Posted by Frank Henderson on April 22,2010 | 01:43 PM
My father liberated it with the 45th Infantry Division. He recalled the horror of it. He told of lying in his bunk at night hearing the machine guns going as the liberated inmates tried to escape. The army was afraid that the prisoners would lead to massive epidemics across Europe, they were so sick.
Posted by paul campbell on March 18,2010 | 02:40 PM
If you charge each of the million visitors $10 a head, there's your $10 million right there.
Posted by Ambrose Benkert on March 15,2010 | 09:18 AM
Auschwitz should be saved as a reminder to mankind how to much power can control an entire society and allow people to disregard the fact that people no matter what race, religion or creed they are human beings with hearts and souls. If mankind can massacure blacks and jews who's next?
Posted by Pamela Mitchell on March 2,2010 | 12:32 AM
What about Auschwitz 3 the slave labor camp where most inmates worked.
Posted by Martin on February 21,2010 | 02:27 PM
This is by fair one of the most emotional articles I have yet to read in Smithsonian. Incredibly detailed, nicely written, and it has a grave impact. Personally, I do believe it should be saved. It is a piece of history. Good or bad, history should be preserved as a reminder of what once was.
This article had me choking up until the final paragraph.
Spot on, Smithsonian.
Posted by Ashley on February 17,2010 | 02:49 PM
I believe Auschiwitz should be preserved for the millions of people to visit in the future to come. To educate themselves of the tragedy Hitler and his puppets have committed. To not forget, to remember and to replace ignorance with education.
Posted by Moses Checa on February 12,2010 | 06:15 PM
There is no question that Auschwitz should be preserved. It is indeed imperative that no one ever forget the horrors of the nazi regime. What never seems to come up, however, is how this regime came to power....never forget the lesson of promises that were made to the German people and how the children were so brainwashed to accept the whole premise of "dirty Jews" to begin with. When the SS terrorized, people turned on each other because of their own fears, the populace was disarmed and could no longer defend themselves, and then turned a "blind eye" to the disappearing people. Many say it could never happen again...I say, "Always be vigilant" The atrocities of the past should be remembered, not by a memorial, but by the "real thing". Don't let the past be "whitewashed". It then becomes too easy for people to believe that it was all propaganda and did not really happen.
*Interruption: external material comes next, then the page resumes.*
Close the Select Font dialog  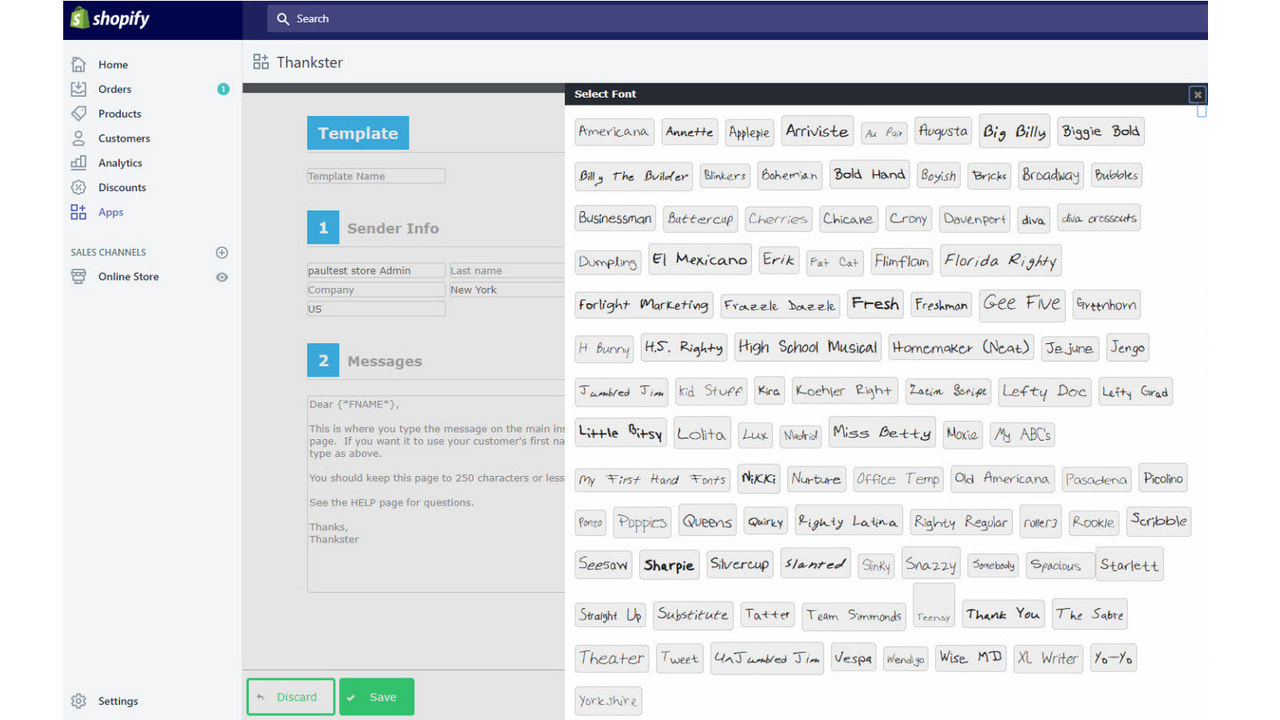pos(1197,94)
Recommended reading: "Those Who Save Us" by Jenna Blum.
Posted by C. Borchelt on February 11,2010 | 02:19 PM
There is no question as "should it be saved", only why has it not already saved. The only thing that keeps the world from repeating the same terror oven and over is teaching every child what kinds of terrible this has been done in the past by government. There are already countries that clam it never happened. Do not let the "hide it and we can deny it happen crowd win. Memorials do not show what happen and allow people in the future to deny how back things were. Rather as the way native populations were treated when the colonists first arrived in the new world, most of the truth has been lost.